▶ [DOCUMENT SECTION]
=====

2011 Women's European Trophy

Tournament details
- Host: Spain
- Date: 30 April 2011– 7 May 2011
- Countries: England Finland France Italy Netherlands Russia Spain Sweden

Final positions
- Champions: England
- Runner-up: Spain

Tournament statistics
- Matches played: 16
- Top scorer(s): Marina Bravo (ESP) (34 pts)
- Most tries: 3 (5 players)

= 2011 FIRA Women's European Trophy =

The 2011 Women's European Trophy was the 16th rugby tournament organised by FIRA for the continent's national teams. The venues were in and around A Coruña in Spain, and the games have been played between 30 April and 7 May.

Following Jean-Claude Baqué's statement before the 2010 tournament regarding the aims of the European Trophy, all Six Nations teams were to be "A" teams, and their matches were therefore not "tests". However, though they were called "France A" the French team were their main squad, while Italy "A" teams included 17 of the 22 players from the squad that beat Scotland in the Six Nations a few weeks before. England "A" was also a stronger than normal selection - 11 players had full international caps, including six who had played in the 2011 Six Nations.

=====

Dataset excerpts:
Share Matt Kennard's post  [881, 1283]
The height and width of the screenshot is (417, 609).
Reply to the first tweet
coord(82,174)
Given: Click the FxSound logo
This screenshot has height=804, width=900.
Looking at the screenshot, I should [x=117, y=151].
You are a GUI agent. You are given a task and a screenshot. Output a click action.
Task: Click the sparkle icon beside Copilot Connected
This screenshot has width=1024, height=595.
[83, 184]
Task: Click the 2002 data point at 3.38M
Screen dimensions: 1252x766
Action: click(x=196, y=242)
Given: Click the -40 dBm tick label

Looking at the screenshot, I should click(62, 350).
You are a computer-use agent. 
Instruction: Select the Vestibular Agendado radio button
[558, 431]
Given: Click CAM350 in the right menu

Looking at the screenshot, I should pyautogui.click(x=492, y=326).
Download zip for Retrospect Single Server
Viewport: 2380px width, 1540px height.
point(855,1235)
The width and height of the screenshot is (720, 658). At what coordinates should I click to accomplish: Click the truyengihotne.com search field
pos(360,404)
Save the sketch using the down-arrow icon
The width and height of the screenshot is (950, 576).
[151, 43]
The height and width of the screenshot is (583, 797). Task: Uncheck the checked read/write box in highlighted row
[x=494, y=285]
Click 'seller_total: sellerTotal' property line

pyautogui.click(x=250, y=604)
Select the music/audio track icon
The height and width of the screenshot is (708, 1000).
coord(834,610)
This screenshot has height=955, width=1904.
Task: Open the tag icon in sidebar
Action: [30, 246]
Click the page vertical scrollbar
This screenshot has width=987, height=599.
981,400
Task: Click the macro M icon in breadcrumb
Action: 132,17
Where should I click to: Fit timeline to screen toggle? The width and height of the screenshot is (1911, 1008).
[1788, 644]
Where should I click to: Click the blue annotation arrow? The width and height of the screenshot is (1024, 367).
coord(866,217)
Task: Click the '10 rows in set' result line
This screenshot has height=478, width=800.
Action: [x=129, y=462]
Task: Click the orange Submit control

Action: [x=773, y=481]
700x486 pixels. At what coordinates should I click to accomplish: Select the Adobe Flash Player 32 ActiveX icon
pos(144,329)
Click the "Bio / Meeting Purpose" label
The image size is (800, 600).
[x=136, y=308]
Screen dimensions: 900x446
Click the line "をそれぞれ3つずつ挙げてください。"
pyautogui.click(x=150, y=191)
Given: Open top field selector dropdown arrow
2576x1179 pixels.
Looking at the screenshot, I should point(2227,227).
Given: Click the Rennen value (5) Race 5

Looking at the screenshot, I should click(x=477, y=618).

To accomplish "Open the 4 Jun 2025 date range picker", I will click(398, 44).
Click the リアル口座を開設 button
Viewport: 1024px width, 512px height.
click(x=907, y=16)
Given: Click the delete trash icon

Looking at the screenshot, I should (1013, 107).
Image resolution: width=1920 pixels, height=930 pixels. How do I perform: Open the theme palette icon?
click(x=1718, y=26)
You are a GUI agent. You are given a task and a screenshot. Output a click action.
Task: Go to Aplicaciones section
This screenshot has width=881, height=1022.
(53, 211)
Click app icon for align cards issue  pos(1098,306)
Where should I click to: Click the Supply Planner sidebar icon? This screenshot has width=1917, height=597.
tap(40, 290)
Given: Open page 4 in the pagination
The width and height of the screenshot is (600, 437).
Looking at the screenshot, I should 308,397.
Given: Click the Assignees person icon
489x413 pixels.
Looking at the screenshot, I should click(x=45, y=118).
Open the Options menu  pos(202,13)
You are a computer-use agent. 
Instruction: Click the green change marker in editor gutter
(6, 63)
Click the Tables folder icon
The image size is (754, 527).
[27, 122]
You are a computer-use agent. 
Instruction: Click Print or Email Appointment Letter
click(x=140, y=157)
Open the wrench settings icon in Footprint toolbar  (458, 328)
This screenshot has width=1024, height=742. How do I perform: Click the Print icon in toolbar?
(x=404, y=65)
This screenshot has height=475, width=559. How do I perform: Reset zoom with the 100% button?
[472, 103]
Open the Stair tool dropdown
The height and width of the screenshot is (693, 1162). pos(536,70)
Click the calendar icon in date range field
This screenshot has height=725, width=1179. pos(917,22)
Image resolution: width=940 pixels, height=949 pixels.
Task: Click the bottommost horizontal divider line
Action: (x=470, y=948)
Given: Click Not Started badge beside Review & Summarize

=====

▶ [TASK OBJECTIVE] According to the text on the 2011 Women's European Trophy, in and around which city were the venues? The rows have no role in this exercise.

▶ [SOLUTION FOR THIS PROBLEM] A Coruña, Spain